(Stored entries)
⁂
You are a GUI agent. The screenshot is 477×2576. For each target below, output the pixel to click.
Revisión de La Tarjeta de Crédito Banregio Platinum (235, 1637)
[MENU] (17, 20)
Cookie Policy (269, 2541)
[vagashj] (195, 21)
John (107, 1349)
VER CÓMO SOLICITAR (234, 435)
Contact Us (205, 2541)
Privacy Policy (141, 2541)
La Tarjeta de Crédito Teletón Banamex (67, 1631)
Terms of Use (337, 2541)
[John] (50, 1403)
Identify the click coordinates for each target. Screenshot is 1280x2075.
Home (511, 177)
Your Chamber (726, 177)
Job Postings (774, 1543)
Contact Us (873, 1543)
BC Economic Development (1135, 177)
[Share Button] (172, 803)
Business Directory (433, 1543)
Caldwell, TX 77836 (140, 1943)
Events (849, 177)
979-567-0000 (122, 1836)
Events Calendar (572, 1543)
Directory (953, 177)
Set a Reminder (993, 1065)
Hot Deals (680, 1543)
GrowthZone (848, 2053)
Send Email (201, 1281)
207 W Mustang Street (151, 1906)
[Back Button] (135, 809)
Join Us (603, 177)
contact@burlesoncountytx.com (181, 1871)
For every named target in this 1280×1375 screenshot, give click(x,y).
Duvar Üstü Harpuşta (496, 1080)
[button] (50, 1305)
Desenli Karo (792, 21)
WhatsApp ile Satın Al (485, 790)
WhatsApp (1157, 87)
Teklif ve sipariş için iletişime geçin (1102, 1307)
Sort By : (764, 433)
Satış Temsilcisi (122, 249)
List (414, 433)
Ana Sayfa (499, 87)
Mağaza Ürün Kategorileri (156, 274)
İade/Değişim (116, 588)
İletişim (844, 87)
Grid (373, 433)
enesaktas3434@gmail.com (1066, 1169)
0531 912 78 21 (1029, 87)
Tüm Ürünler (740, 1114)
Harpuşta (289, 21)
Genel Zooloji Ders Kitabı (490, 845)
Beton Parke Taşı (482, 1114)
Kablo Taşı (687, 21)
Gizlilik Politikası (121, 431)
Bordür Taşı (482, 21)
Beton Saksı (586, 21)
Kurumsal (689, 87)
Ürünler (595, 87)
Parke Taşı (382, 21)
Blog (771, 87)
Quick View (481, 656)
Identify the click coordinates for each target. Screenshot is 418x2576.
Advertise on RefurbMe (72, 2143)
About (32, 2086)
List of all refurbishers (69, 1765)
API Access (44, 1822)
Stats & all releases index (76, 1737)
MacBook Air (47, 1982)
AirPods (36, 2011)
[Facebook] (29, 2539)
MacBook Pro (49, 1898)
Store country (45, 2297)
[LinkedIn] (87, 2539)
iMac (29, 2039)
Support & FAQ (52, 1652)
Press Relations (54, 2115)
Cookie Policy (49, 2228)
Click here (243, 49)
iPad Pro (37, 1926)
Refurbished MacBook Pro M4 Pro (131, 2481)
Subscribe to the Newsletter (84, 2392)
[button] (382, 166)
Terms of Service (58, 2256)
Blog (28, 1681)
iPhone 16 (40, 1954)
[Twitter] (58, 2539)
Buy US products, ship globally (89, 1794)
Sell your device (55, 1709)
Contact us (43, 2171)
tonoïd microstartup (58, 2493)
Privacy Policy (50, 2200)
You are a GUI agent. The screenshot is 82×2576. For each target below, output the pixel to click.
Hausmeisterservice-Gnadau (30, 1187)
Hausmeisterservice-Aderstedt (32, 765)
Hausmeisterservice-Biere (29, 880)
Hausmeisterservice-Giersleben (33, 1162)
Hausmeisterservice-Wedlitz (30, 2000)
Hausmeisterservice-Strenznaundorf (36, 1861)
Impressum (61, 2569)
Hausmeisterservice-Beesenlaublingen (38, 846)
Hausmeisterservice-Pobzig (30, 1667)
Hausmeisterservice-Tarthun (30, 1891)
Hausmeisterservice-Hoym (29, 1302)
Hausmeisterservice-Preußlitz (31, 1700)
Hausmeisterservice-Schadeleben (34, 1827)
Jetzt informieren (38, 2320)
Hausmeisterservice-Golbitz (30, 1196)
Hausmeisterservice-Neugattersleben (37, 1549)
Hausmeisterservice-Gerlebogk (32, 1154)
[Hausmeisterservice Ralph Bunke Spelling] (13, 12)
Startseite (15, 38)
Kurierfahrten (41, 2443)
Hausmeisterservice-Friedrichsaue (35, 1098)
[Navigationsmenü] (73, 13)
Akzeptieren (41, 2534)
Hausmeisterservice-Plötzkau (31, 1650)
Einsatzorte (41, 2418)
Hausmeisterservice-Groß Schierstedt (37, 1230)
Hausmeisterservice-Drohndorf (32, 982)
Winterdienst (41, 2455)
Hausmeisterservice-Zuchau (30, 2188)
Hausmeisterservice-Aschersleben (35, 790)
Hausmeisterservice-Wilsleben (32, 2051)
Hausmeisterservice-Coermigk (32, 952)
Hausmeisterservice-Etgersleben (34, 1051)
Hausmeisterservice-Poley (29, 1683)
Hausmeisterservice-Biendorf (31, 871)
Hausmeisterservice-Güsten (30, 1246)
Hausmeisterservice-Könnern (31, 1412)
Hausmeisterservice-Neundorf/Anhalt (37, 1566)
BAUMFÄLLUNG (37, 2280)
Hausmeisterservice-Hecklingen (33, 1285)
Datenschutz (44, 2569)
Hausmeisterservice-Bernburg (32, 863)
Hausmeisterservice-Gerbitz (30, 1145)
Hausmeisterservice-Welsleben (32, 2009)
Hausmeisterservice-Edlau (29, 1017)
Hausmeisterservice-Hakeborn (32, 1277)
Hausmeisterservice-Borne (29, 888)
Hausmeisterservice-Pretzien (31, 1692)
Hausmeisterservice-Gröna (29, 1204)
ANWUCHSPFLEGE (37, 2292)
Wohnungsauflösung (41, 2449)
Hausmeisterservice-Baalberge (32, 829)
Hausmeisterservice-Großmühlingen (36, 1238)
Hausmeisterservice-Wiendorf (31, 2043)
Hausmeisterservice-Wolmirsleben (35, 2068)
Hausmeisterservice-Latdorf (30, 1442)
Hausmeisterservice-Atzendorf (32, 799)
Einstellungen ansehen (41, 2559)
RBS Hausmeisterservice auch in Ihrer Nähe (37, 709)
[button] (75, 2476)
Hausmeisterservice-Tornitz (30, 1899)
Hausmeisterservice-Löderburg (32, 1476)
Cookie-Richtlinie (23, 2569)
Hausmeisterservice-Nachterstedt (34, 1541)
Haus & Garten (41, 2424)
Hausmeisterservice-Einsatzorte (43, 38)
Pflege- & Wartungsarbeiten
⁂
WORK TO COMPLETE :: The line with "Join Us (603, 177)" marks the end; reproduce exactly every line from the start of the entries up to it, that line included.

RESPONSE BOX ::
You are a GUI agent. The screenshot is 477×2576. For each target below, output the pixel to click.
Revisión de La Tarjeta de Crédito Banregio Platinum (235, 1637)
[MENU] (17, 20)
Cookie Policy (269, 2541)
[vagashj] (195, 21)
John (107, 1349)
VER CÓMO SOLICITAR (234, 435)
Contact Us (205, 2541)
Privacy Policy (141, 2541)
La Tarjeta de Crédito Teletón Banamex (67, 1631)
Terms of Use (337, 2541)
[John] (50, 1403)
Identify the click coordinates for each target. Screenshot is 1280x2075.
Home (511, 177)
Your Chamber (726, 177)
Job Postings (774, 1543)
Contact Us (873, 1543)
BC Economic Development (1135, 177)
[Share Button] (172, 803)
Business Directory (433, 1543)
Caldwell, TX 77836 (140, 1943)
Events (849, 177)
979-567-0000 (122, 1836)
Events Calendar (572, 1543)
Directory (953, 177)
Set a Reminder (993, 1065)
Hot Deals (680, 1543)
GrowthZone (848, 2053)
Send Email (201, 1281)
207 W Mustang Street (151, 1906)
[Back Button] (135, 809)
Join Us (603, 177)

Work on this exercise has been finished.